The Nasdaq tumbled for a second straight session on Tuesday, and the S&P 500 also fell, as rising Treasury yields prompted investors to sell Tesla, Microsoft and other Big Tech names.
The S&P 500 growth index dropped about 1% and the value index added 0.6% as investors sold stocks that are sensitive to higher interest rates and bought stocks in sectors such as energy and financials.
Treasury yields extended gains as investors ramped up expectations of interest rate hikes next year after Jerome Powell was nominated by President Joe Biden as fed chair for a second term.
Tesla slid 6.3%, while Microsoft and Apple dropped about 1% each. The three companies were the biggest drags on the S&P 500 and the Nasdaq.
“The market is being whipsawed by a holiday shortened week, and it’s taking its cue from the recent uptick in interest rates, giving investors additional reasons to take profits in an overvalued market,” said Sam Stovall, chief investment strategist of CFRA Research in New York.
With banks benefiting from higher interest rates, the S&P 500 banks index jumped 2%, with Goldman Sachs, JPMorgan and Bank of America all rallying.

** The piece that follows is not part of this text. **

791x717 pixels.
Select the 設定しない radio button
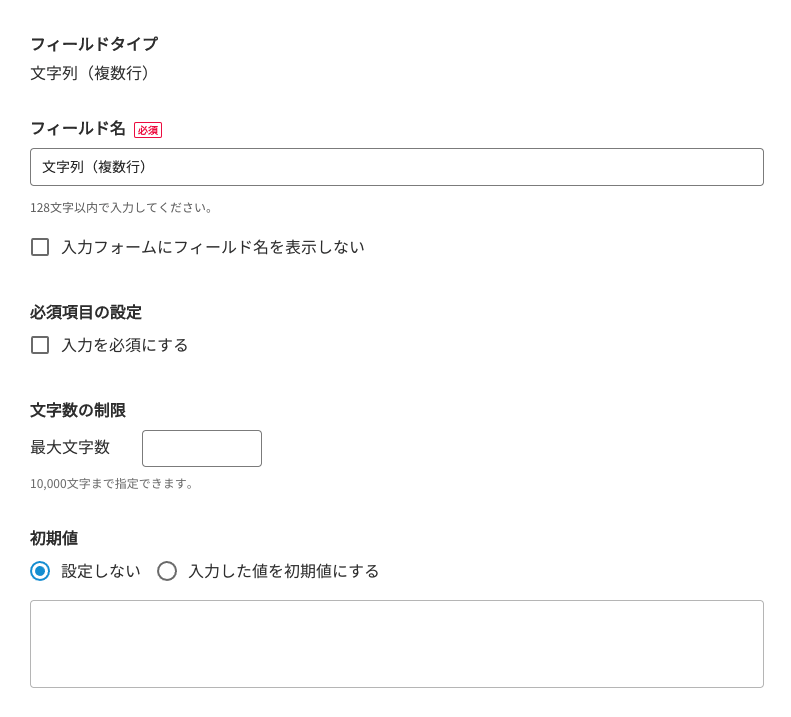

The S&P 500 energy index jumped over 3% and was the best-performing sector. Oil prices rose to a one-week high after a move by the United States and other consumer nations to release tens of millions of barrels of oil from reserves to try to cool the market fell short of some expectations.
An IHS Markit survey showed U.S. business activity slowed moderately in November amid labor shortages and raw material delays, but remained comfortably in expansion territory on strength in the manufacturing sector.
In afternoon trading, the Dow Jones Industrial Average was up 0.29% at 35,721.95 points, while the S&P 500 lost 0.27% to 4,670.22.
The Nasdaq Composite dropped 1.26% to 15,654.67.
After closing its highest level ever last Friday, the Nasdaq has now lost about 2.5%. It remains up about 21% so far in 2021.
The CBOE volatility index briefly rose to a more than one-month high earlier on Tuesday.
The U.S. stock market will be closed on Thursday for the Thanksgiving holiday, and it finishes early on Friday.
Zoom Video Communications Inc slumped 17% after its third-quarter revenue growth rate slowed as demand for its video-conferencing tools eased from pandemic-fueled heights last year.
Best Buy Co Inc slid 13% after the electronics retailer forecast fourth-quarter comparable sales below expectations due to supply chain issues.
Chipmakers Micron Technology and Western Digital Corp rose 1.3% and 6.2%, respectively, after Mizuho Bank upgraded the stocks to "buy" from "neutral".
Declining issues outnumbered advancing ones on the NYSE by a 1.46-to-1 ratio; on Nasdaq, a 2.02-to-1 ratio favored decliners.
The S&P 500 posted 12 new 52-week highs and 6 new lows; the Nasdaq Composite recorded 47 new highs and 459 new lows.